Consigne: Poursuivez le texte sur la gratuité des musées de Verviers à la suite de sa dernière phrase.

Le site internet actuel (avril 2024) du musée est très loquace sur ce donateur mais omet d’indiquer qu’il avait demandé la création de cette gratuité pour tous les visiteurs. Cela ne me semble pas fort éducatif à l’égard du public d’aujourd’hui que de lui soustraire cette information significative et relativement rare: https://musees.verviers.be/les-implantations/footer-mini-site

 
Qu’est-ce qui n’est pas renseigné sur le site du musée à propos de la donation Renier?

Une plainte qui aboutit

Le 2 février 2024, la Ligue es Usagers Culturels (L.U.C.) écrit à Caroline Henry, le directrice des musées de Verviers, afin de savoir si le respect de cette partie de l’accord avec le mécène n’est plus d’actualité.

Le 12 février 2024, elle répond qu’une nouvelle formule intermédiaire a désormais cours, à savoir la gratuité du premier dimanche du mois.
Le compte est vite fait: cette évolution rétrécit chaque mois par huit l’obligation voulue par le mécène. Pour tenter d’expliquer ce choix, elle énumère d’autres instruments en cours dans son institution «permettant une accessibilité pour les publics les plus précarisés et les autres publics ».

Données:
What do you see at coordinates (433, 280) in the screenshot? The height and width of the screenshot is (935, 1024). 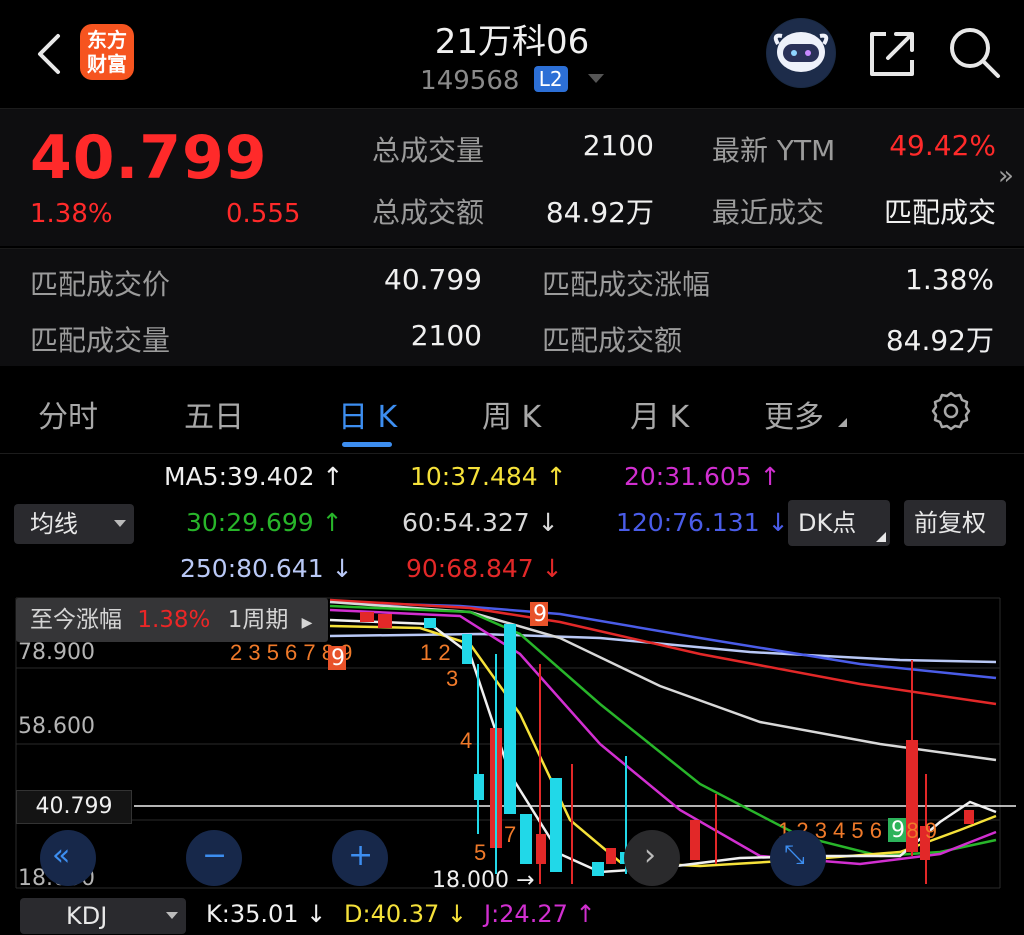 I see `match-price-value: 40.799` at bounding box center [433, 280].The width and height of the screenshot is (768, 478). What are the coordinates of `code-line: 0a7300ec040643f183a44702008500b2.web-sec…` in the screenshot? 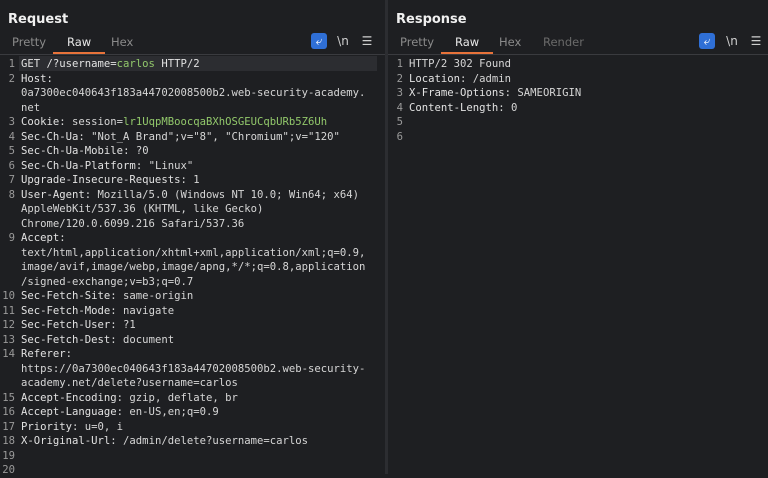 It's located at (192, 94).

Réponse:
Le 1er mars 2024, la L.U.C. dépose plainte officiellement « pour non respect d’un avantage destiné aux visiteurs scellé avec le donateur Renier ».
Le musée est aidé par la Fédération Wallonie Bruxelles et doit donc respecter les 15 points du Code des usagers culturels. Ainsi il est obligé de répondre de manière circonstanciée dans le mois. Si ce n’était le cas, ou si la L.U.C. n’était pas d’accord avec le contenu de sa réponse, il lui est loisible ensuite de relayer cette situation conflictuelle auprès de l’Administration Générale de la Culture « qui est chargée de la traiter dans un délai raisonnable et d’en informer le Médiateur de la Fédération Wallonie-Bruxelles ».
https://www.culture.be/vous-cherchez/droits-des-usagers-et-publics-de-la-culture/

L’affiche qui détaille les 15 droits de l’usager culturel se découvre à l’entrée et à la sortie du musée verviétois.

Dans ce courrier, la L.U.C. réplique ainsi à une partie de l’argumentaire qui lui a été fourni pour tenter de justifier l’évolution tarifaire.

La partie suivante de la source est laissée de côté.